L’Aba (Applied Behavioral Analysis) – che dovrebbe regolarizzare i comportamenti inadeguati e favorire l’apprendimento di nuove abilità – è stato consigliato al primogenito di Maria Giovanna – che ha anche una bimba di un anno e mezzo – in modo intensivo: “Mio figlio ha avuto la diagnosi di autismo grave qualche mese fa, a tre anni di età. Agire d’anticipo significherebbe per noi sperare in risultati più veloci e più importanti. Invece siamo costretti a farne a meno per via dei costi. In altre regioni, come l’Abruzzo, le famiglie non pagano l’Aba. Vorrei che per Francesco e gli altri bambini nella sua situazione ci fosse la stessa opportunità“.

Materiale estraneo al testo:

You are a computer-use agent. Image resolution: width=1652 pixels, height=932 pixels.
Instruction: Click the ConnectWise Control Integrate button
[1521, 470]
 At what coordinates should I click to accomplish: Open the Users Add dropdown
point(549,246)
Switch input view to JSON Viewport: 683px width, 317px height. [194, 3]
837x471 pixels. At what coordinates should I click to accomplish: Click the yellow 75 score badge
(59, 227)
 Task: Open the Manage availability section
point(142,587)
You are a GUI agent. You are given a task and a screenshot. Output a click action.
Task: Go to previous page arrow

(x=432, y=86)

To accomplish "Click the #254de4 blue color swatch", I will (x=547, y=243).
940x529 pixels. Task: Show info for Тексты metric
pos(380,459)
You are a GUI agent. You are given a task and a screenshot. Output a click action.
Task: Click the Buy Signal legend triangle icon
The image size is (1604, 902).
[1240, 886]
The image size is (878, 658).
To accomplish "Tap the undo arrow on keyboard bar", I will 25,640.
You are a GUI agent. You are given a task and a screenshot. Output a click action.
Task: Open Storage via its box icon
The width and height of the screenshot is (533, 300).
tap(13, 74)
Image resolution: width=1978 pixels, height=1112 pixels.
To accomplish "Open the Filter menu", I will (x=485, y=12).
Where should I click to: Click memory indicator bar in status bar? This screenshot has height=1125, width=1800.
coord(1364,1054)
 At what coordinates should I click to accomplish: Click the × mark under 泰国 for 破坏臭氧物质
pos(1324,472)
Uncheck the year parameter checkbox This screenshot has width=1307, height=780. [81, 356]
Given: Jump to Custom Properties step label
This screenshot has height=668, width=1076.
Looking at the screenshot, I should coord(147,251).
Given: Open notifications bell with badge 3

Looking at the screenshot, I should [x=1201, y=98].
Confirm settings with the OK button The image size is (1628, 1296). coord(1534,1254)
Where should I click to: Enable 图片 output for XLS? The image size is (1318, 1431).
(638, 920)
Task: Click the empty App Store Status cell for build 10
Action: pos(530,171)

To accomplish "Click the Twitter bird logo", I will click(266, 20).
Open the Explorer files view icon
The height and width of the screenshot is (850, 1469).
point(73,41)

La mancata copertura dell’Aba si somma ad altre difficoltà: “Le pratiche per la 104 e l’assegno di frequenza sono bloccate, così come la logopedia a domicilio. Ogni nostra richiesta diventa una lungaggine burocratica. L’autismo pare una malattia di serie B. Noi famiglie siamo non aiutate, isolate. E quando vado a cercare lavoro e dico che ho un figlio disabile, ogni porta si chiude automaticamente”.